I was doing research for the Matthews story on Wednesday, watching the NBC telecast of the 1987 game between the Browns and Cincinnati Bengals at Cleveland Stadium, and there was Schottenheimer barking instructions from the sidelines. Serving as the color analyst on NBC’s telecast of the game was Schottenheimer’s predecessor with the Browns, and the man who hired him as defensive coordinator in 1980, Sam Rutigliano.
The two men don’t get along at all, and haven’t for years. In fact, I don’t think they’ve spoken since Schottenheimer was named as the replacement when Rutigliano was fired midway through the 1984 season.
There are reasons for it, but I don’t want to get into them now. This is neither the time nor the place.
But , no matter the reason, the fact there’s such a disconnect between them makes me sad. The 1980s, with first the Kardiac Kids era and then the Bernie Kosar years, were such a great time for the Browns, and I would love to have heard the two men who orchestrated it all talk and reminisce about it together. There would have been some wonderful stories.
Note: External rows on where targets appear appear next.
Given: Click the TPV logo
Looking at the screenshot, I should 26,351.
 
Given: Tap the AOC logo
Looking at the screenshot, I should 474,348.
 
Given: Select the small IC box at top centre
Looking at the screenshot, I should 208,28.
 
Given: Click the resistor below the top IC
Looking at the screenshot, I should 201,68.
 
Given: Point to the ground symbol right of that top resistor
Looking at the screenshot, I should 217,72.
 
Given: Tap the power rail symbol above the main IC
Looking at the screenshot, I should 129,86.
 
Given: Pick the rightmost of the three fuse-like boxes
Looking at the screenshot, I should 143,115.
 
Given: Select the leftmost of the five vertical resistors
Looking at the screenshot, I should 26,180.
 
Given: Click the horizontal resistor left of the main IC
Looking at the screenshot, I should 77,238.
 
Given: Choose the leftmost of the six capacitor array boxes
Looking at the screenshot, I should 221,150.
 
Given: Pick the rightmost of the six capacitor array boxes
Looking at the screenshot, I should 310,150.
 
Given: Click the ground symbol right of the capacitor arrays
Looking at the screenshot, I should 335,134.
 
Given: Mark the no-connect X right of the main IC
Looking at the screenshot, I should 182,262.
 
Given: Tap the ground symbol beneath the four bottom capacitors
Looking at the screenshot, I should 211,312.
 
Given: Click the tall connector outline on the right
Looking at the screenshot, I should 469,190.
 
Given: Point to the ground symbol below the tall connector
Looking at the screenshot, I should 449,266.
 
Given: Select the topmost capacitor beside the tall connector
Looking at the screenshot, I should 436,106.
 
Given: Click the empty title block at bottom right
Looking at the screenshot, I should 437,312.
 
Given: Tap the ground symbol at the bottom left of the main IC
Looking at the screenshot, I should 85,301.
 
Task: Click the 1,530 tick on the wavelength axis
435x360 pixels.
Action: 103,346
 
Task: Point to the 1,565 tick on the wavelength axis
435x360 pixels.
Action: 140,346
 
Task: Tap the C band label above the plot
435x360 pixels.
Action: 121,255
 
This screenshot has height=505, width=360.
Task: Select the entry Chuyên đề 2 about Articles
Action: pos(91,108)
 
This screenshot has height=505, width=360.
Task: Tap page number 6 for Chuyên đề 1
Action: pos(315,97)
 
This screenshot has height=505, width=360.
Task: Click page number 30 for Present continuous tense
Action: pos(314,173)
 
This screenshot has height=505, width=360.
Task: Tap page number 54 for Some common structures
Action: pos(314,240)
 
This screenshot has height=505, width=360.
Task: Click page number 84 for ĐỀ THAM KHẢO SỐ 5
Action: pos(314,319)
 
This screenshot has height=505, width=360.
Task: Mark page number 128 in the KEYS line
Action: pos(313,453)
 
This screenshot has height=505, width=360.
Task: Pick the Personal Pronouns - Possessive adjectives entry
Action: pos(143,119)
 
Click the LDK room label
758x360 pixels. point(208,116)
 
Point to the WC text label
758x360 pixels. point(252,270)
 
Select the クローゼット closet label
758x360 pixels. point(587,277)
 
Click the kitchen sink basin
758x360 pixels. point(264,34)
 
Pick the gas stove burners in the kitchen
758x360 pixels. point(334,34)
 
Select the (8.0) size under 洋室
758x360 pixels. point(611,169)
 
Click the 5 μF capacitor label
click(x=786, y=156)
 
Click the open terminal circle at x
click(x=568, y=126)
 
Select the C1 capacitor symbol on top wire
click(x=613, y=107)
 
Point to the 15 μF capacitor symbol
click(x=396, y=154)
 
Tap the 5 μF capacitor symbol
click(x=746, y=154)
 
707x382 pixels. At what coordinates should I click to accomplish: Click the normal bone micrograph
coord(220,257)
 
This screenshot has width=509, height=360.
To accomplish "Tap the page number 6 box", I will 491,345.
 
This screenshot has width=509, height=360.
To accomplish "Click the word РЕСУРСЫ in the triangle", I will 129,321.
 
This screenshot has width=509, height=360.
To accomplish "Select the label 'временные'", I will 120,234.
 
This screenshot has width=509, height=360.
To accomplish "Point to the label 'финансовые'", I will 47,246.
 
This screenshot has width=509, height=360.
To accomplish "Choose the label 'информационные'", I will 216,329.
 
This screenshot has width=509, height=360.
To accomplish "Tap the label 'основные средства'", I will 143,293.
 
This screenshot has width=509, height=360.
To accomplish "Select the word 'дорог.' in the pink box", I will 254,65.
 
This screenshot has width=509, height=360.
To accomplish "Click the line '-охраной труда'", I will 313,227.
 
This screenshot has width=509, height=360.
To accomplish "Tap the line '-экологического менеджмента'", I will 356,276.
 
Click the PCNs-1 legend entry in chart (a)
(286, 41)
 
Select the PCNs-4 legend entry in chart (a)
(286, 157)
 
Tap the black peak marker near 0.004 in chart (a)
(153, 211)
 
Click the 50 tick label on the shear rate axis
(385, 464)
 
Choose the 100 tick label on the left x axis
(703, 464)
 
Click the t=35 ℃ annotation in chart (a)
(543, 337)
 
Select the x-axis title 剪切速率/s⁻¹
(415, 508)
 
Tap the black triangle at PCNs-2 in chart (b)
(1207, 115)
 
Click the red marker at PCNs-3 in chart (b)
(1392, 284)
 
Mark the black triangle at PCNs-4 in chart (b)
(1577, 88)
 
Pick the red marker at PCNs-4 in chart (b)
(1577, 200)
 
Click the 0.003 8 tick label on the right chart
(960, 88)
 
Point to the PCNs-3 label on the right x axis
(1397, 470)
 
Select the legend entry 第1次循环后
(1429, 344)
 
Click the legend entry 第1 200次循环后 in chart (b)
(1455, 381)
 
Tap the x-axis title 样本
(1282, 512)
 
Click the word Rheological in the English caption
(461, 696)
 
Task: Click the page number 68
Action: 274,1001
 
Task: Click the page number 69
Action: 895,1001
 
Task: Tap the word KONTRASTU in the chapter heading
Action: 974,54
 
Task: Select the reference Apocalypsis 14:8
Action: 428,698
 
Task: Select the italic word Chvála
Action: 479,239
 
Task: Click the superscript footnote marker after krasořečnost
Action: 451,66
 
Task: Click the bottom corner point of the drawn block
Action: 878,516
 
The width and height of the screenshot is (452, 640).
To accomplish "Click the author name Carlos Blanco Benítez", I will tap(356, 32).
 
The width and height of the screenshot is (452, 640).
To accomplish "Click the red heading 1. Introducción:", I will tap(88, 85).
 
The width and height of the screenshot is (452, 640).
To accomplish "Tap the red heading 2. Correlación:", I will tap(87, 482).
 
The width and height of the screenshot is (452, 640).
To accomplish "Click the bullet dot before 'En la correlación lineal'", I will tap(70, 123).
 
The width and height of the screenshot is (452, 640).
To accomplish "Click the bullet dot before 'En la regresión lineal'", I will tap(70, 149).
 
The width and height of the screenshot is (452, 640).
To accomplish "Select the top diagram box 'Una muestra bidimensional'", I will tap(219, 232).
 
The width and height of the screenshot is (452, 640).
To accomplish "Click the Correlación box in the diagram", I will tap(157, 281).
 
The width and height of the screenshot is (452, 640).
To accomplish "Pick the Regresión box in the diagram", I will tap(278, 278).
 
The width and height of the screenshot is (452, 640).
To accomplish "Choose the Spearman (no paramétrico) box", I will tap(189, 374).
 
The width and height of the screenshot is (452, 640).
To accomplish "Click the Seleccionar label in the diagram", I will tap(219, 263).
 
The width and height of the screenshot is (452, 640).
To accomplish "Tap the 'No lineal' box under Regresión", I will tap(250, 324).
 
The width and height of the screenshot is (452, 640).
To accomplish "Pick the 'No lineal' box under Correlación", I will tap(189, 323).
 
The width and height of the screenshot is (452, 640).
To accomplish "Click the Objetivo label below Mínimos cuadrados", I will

Rutigliano and his wife of 67 years, Barbara, still live in the house in Waite Hill in the far eastern Cleveland suburbs, near Kirtland, that they purchased when he was hired by the Browns just after the 1977 regular season ended. He will turn 90 on July 1.
The house is located less than a mile from the home Art Modell lived in when he owned the Browns and hired both men. He passed away in 2012 at the age of 87.
It’s all a sign that we’re getting older and time marches on.